I've come to love the way Hank says "Barry." How did you work on the accent? Is there a Noho Hank version of the Chechen accent?
Carrigan: In terms of research, I did a lot of rabbit hole-ing down the YouTube. That was certainly a huge resource for me. We also had a dialect specialist come in to help me with specific sounds, but for the most part this is also a character who moves to the United States and really wants to acclimate.
That brings me to the name: Noho Hank.
Carrigan: Spoiler: Probably not his real name. Most likely not his Chechen birth name.
Do you imagine "Noho" came because he just loves North Hollywood so much?

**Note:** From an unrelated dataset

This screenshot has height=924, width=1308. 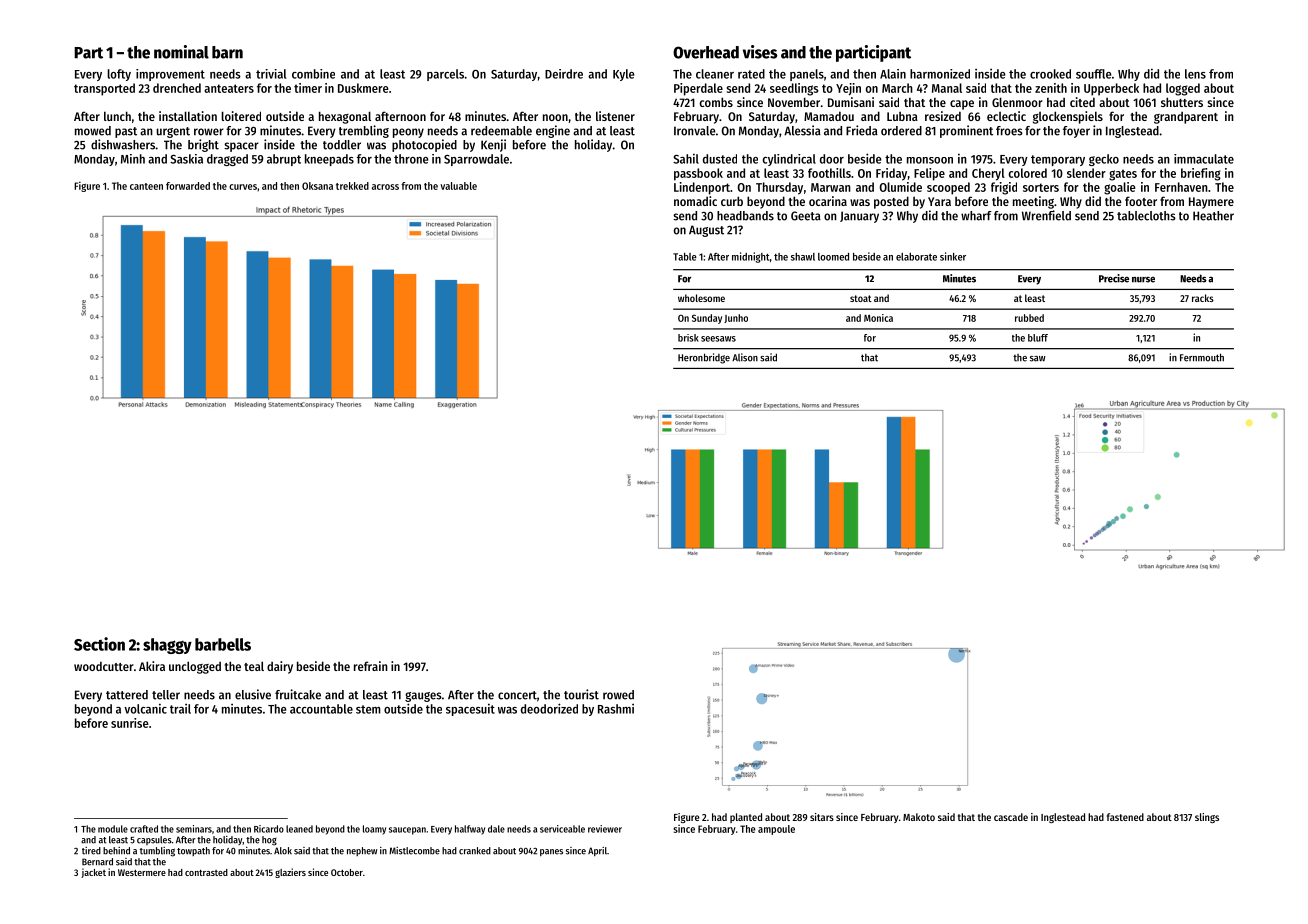 I want to click on slings, so click(x=1207, y=818).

Carrigan: Yeah, I think that's exactly what it is. I think he landed there and he was just like, "Oh yeah, oh baby." This is now who I am.
In terms of this character's strange proclivities, was there something that has become part of him that was created on the fly?

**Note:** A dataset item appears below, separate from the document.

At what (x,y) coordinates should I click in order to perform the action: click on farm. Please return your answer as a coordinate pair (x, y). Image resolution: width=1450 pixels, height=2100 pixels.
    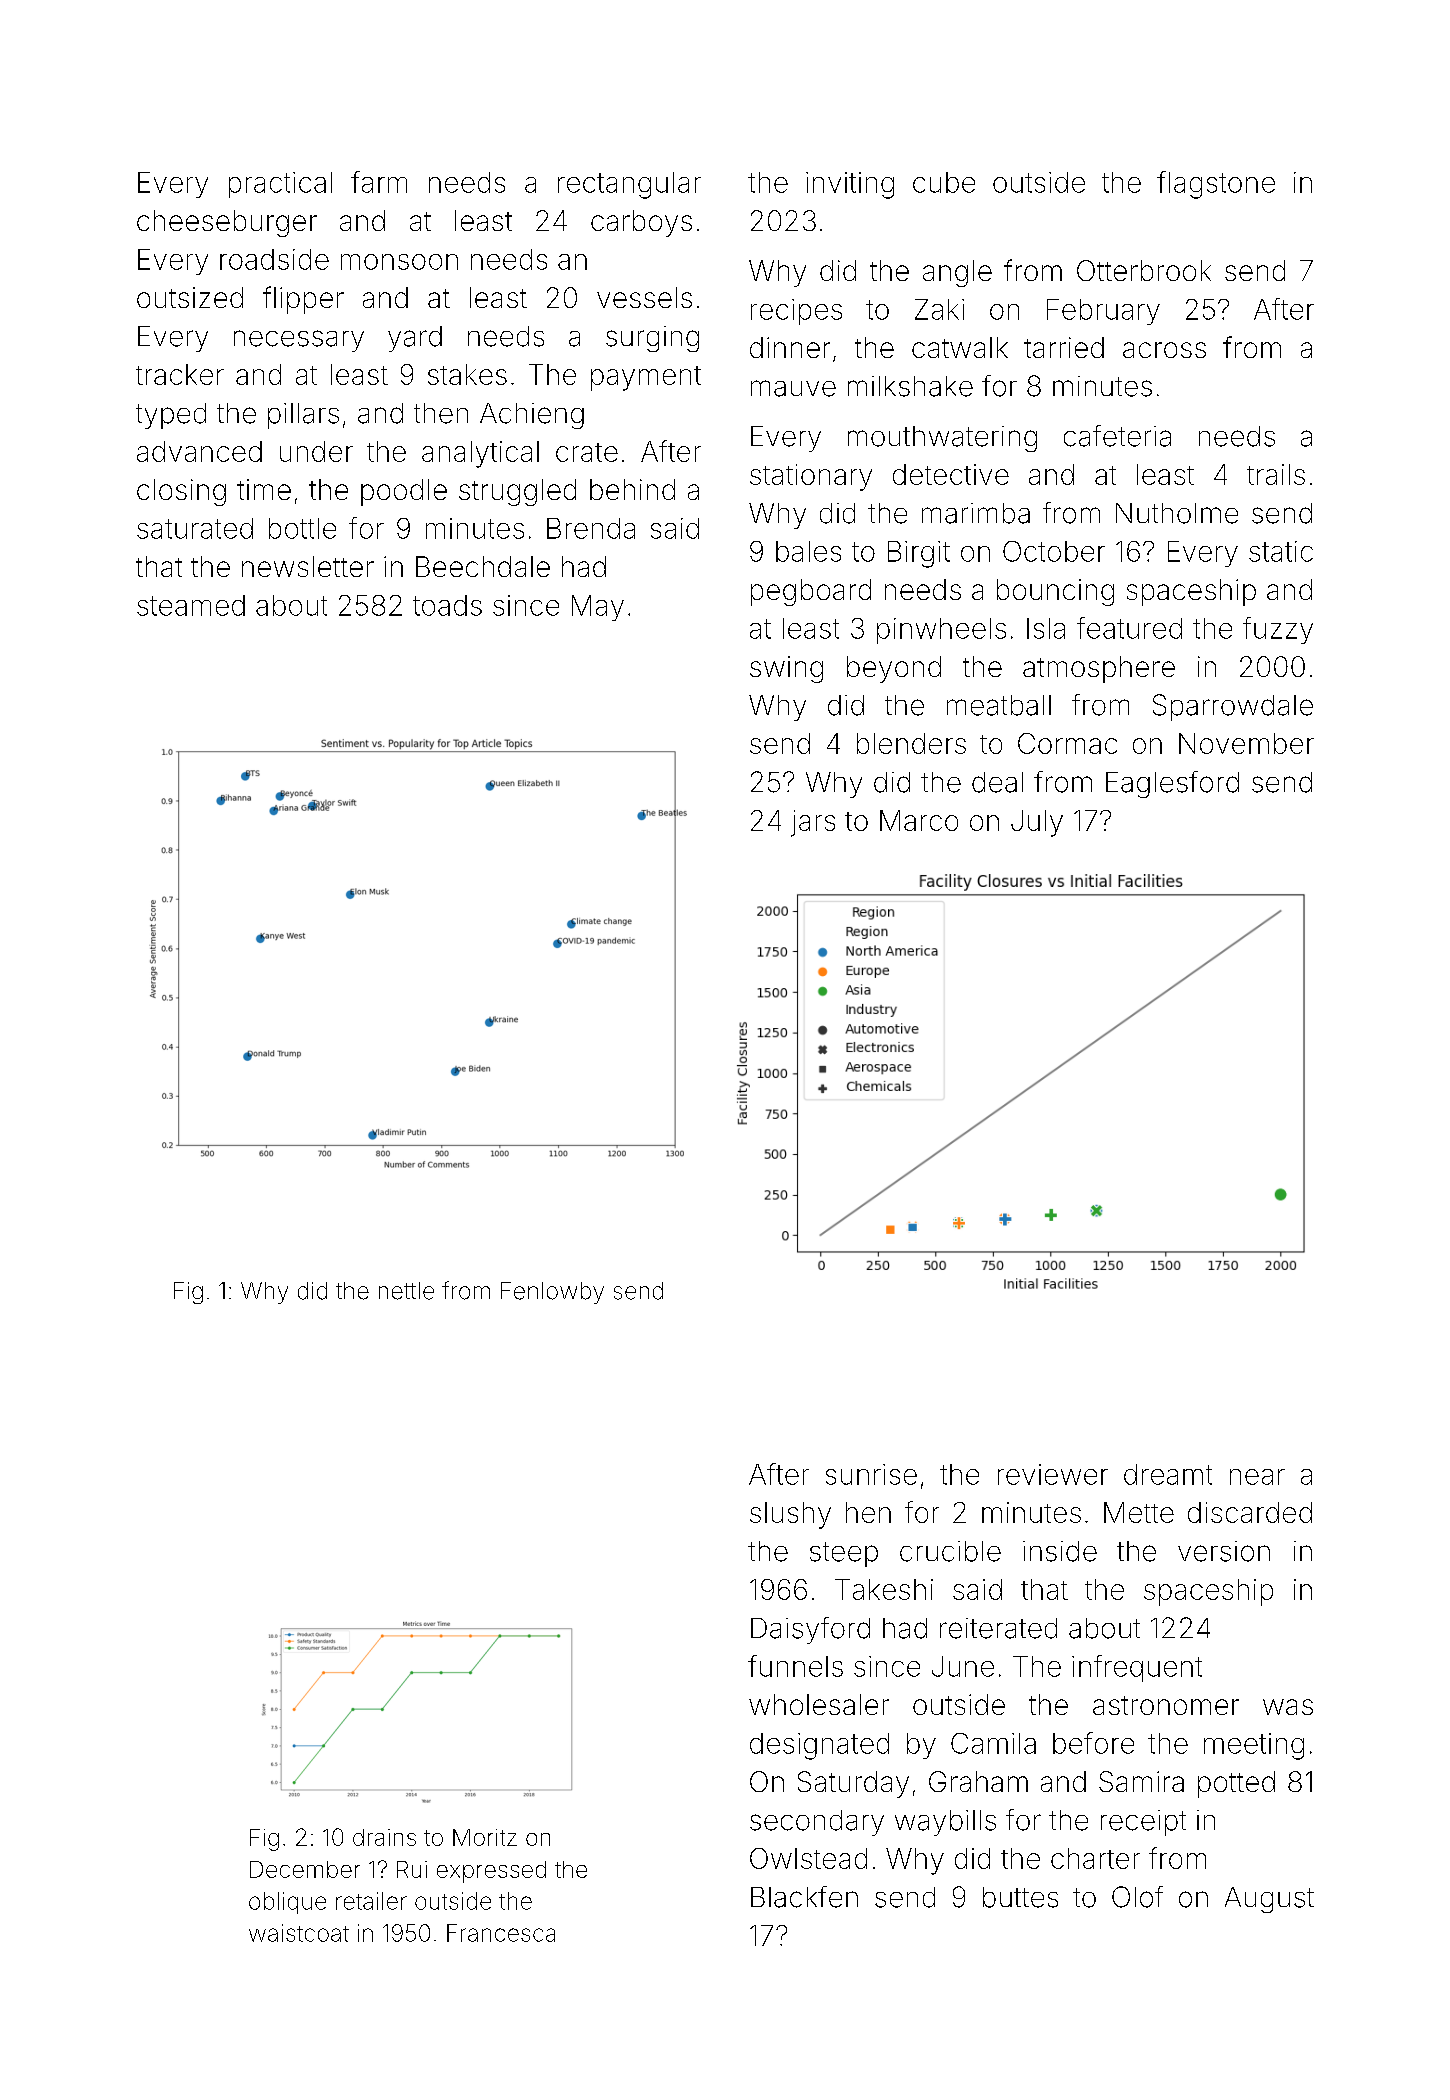
    Looking at the image, I should click on (379, 182).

Carrigan: Before we shot the pilot, I talked to Bill about the tattoos. And the tattoos were something that I was, like, "Well, now that we have the time to actually think about it, this is actually probably pretty meaningful." You know, obviously there are people, maybe like in Williamsburg, who have tattoos for no reason or whatever -- they're ironic and don't mean anything. But I feel like Hank's tattoos are very meaningful and tell a story. As far as on the fly, that was maybe a little bit more premeditated but certainly a huge thing in terms of informing the character.

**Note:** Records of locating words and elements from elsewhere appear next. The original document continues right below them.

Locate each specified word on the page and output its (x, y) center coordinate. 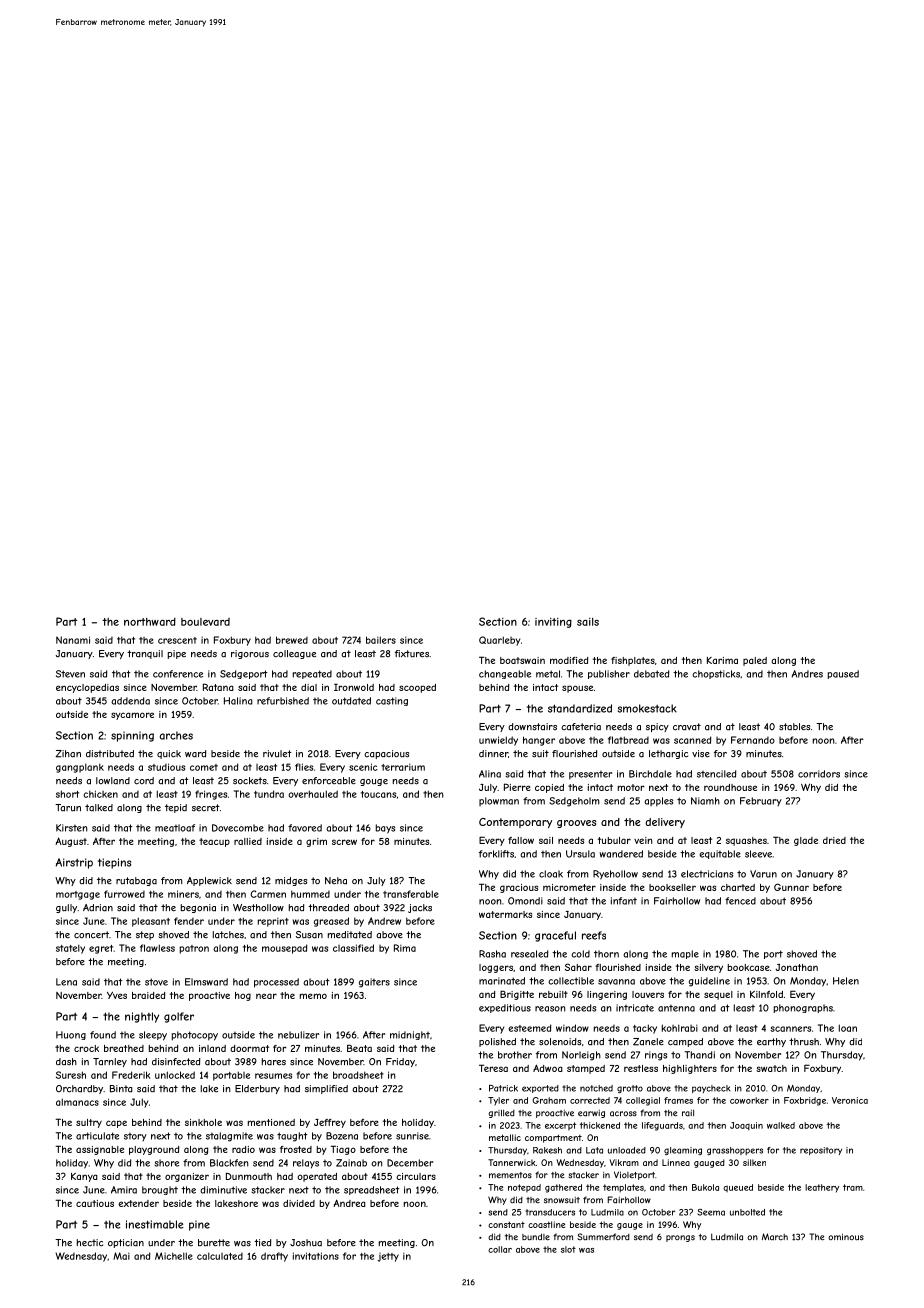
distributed (110, 754)
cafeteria (581, 727)
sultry (89, 1123)
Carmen (268, 894)
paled (755, 661)
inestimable (155, 1224)
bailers (381, 640)
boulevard (205, 622)
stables (794, 727)
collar (500, 1249)
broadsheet (358, 1075)
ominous (846, 1237)
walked (781, 1125)
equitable (720, 854)
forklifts (496, 854)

Can you tell me some of the story of those tattoos?
Carrigan: A lot of those tattoos are representative of time in prison and time in crime. What you went to prison for, how many years you served, if you served three out of six years -- that's one of the tattoos. One of the tattoos is a scorpion which meant he did time in the hole. Hank has certainly had a hard life, which is kind of not necessarily what his nature would depict.
The show does have this darkness, but Noho Hank comes on the screen and lights it up for a minute.
Carrigan: He lights it up for sure. He's a beaming light.
The scenes with Noho Hank are almost more of the comic relief than the stuff in the acting class. And you would think it would be the opposite.
Carrigan: Leave it to the Chechen crime boss to have a moment where you can relax and laugh for a little bit. But that's what Barry does so well. It totally flips it on its head and makes you kind of question what exactly you're rooting for, and makes you wonder, what is this dynamic? But it's a dynamic that's pulled off so well and it's so largely in tribute to Bill Hader and [co-creator] Alec Berg with such a clear vision, who are able to walk this tightrope tonally which is so different.
It seems like Noho Hank just wants to have friends. Barry says to him, you could take the whole mob, and Noho Hank's dreaming about going 50-50 with the Bolivian boss Cristobal.
Carrigan: That's more important to him. It's so funny. As far as a character study, it's really endearing. I feel like a lot of people who are involved in crime are in it for themselves and are in it to make their name and really rise above everyone else. Hank doesn't want to do that, he wants to keep his friends around, he wants that sense of camaraderie. Cream rises to the top but let's make sure you guys are all creamy, too.